Not surprisingly, the bible has plenty to say about the attributes and personality of a Godly man. The first verse is found in Isaiah 66:2 "This is the one I esteem: he who is humble and contrite in spirit, and trembles at my word." The Merriam-Webster dictionary defines humbleness as one who is not proud or haughty, arrogant or assertive. The definition of contrite is someone who feels or shows sorrow and remorse for a sin or weakness. The first series of questions you should ask should be, "Is the person I am dating, or considering dating, a man who is remorseful for his sins? Does he show arrogance and pride in his daily life and interactions with others? Does he show the same level of humbleness to a waitress as he does his boss?

Next is Proverbs 16:32 "Better a patient man than a warrior, a man who controls his temper than one who takes a city." We have all heard the saying "Patience is a virtue" but why should a single Christian woman look for this quality when dating. By definition patience is the condition of endurance in challenging situations, persevering in the face of provocation without acting in anger or annoyance in a negative way. Christian women should ask the following questions, "Does this man show signs of being quick to anger when he is under stress or something is going wrong in his day? Does he become irritable when he doesn't get his way? Does he become easily annoyed around small children or crying infants? Anyone can show patience when everything is perfect in their life but the true measure of patience is enduring and persevering when nothing is perfect in your life.

Thirdly 1 Corinthians 13:4-5 states "Love is patient and kind; love is not jealous or boastful; it is not arrogant or rude. Love does not insist on its own way; it is not irritable or resentful" This verse is very straightforward in what is considered to be an example of true love. We have all heard the saying "Actions speak louder than words" and there is so much truth to that statement. A third set of questions single Christian women should be asking are "Does this person treat me kindly? Is this person jealous by nature and non-trusting of me? Does this person strive to meet my needs or are they only interested in meeting their needs? Do I feel respected when I am with this person?"

The fourth verse is from Philippians 2:3 Do nothing out of selfish ambition or vain conceit, but in humility consider others better than you are. Humility is the state or quality of being humble. Therefore if the questions you asked with regard to humbleness raised doubts then it is unlikely you will find humility in such a person. It is important to ask the following questions, "Do they place work or any other selfish ambition before God or others in their life?

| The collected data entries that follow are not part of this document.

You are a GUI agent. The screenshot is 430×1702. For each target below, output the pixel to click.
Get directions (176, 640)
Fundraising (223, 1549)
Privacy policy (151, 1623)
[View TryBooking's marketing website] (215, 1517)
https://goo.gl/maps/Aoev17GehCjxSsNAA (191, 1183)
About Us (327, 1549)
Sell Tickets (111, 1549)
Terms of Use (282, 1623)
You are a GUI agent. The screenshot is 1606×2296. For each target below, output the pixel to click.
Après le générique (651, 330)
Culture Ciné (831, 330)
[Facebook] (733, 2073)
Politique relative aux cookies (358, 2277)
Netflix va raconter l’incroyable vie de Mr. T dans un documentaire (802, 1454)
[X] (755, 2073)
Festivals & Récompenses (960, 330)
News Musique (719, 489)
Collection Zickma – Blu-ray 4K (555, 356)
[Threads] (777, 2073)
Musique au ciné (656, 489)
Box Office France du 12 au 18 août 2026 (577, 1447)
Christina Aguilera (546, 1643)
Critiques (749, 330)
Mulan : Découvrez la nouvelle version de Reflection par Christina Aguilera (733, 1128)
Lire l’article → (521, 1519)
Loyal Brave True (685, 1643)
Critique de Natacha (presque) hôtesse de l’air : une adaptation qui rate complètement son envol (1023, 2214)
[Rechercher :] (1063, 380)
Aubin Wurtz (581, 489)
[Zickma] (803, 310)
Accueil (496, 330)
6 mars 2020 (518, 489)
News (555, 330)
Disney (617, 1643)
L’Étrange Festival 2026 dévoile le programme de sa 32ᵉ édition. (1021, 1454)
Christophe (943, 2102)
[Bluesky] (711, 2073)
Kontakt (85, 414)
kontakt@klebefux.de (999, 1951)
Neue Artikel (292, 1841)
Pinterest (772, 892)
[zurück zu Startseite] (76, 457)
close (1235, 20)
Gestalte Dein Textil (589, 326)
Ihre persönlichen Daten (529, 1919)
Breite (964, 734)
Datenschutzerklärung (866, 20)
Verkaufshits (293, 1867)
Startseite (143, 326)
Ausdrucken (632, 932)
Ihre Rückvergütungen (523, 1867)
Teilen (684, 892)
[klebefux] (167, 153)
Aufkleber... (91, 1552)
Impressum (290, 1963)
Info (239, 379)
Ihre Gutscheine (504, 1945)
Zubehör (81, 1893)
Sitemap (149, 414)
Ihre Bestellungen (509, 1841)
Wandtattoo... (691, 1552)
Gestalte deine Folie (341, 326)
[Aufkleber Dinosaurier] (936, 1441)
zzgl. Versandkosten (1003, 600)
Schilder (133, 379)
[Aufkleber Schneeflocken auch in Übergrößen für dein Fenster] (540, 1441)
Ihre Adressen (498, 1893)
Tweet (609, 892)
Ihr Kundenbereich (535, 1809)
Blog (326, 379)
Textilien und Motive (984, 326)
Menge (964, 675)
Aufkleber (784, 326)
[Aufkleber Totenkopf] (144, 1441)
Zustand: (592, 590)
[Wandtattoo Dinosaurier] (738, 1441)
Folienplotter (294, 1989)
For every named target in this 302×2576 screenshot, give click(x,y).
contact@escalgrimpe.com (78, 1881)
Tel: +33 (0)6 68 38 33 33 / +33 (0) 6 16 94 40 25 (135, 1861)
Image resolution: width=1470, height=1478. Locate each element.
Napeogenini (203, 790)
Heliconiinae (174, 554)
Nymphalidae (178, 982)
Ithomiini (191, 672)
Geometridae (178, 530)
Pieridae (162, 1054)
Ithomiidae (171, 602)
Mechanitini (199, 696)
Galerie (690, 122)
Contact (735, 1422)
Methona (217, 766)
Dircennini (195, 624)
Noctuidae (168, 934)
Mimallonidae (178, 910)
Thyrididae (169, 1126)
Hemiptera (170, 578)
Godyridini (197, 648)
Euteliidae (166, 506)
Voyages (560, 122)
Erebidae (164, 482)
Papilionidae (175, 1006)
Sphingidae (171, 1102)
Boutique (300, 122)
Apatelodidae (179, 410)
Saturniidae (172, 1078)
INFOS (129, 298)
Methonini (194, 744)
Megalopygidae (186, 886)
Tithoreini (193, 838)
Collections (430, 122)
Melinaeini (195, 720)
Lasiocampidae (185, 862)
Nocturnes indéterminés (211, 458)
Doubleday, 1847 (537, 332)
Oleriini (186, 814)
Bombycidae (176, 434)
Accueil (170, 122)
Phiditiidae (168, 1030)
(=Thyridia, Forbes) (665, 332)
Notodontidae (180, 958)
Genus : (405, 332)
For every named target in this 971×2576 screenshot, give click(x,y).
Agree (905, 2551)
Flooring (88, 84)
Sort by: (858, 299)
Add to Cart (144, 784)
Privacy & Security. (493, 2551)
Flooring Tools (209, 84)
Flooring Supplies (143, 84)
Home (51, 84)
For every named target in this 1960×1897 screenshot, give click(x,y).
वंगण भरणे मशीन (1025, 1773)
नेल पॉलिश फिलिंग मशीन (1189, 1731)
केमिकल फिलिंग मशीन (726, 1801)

Do they treat everyone they come in contact with the same or do they act as though they are better than some people?"

The fifth, sixth and seventh questions single Christian women should be asking of their potential Christian dating partners all fall into the category of morals, beliefs, and values. Why are these so important to a single Christian woman? These questions, if asked in a non-judgmental manner, can give you more insight into the heart of a man than almost any other information. The next question is as follows; "What are your views on pre-marital sex"? You would be amazed at how many Christian men feel some form of sexual intimacy before marriage is okay.

The sixth and seventh questions relate to basic values and morals in relation to marriage, infidelity, and other sexual matters. While these questions may be embarrassing to ask it is so important to find out where a potential partner stands on these issues. Do they believe that marriage should be until death do you part? Is divorce an option for them under any circumstances? What about infidelity? Does he believe there is ever a good reason to be unfaithful? Finally single Christian women should ensure that any potential dating partner is free from addictions of any kind to include alcohol, drugs, porn, and sex. By asking these questions you will ensure that you are truly finding that perfect Christian match that God has intended you to be with.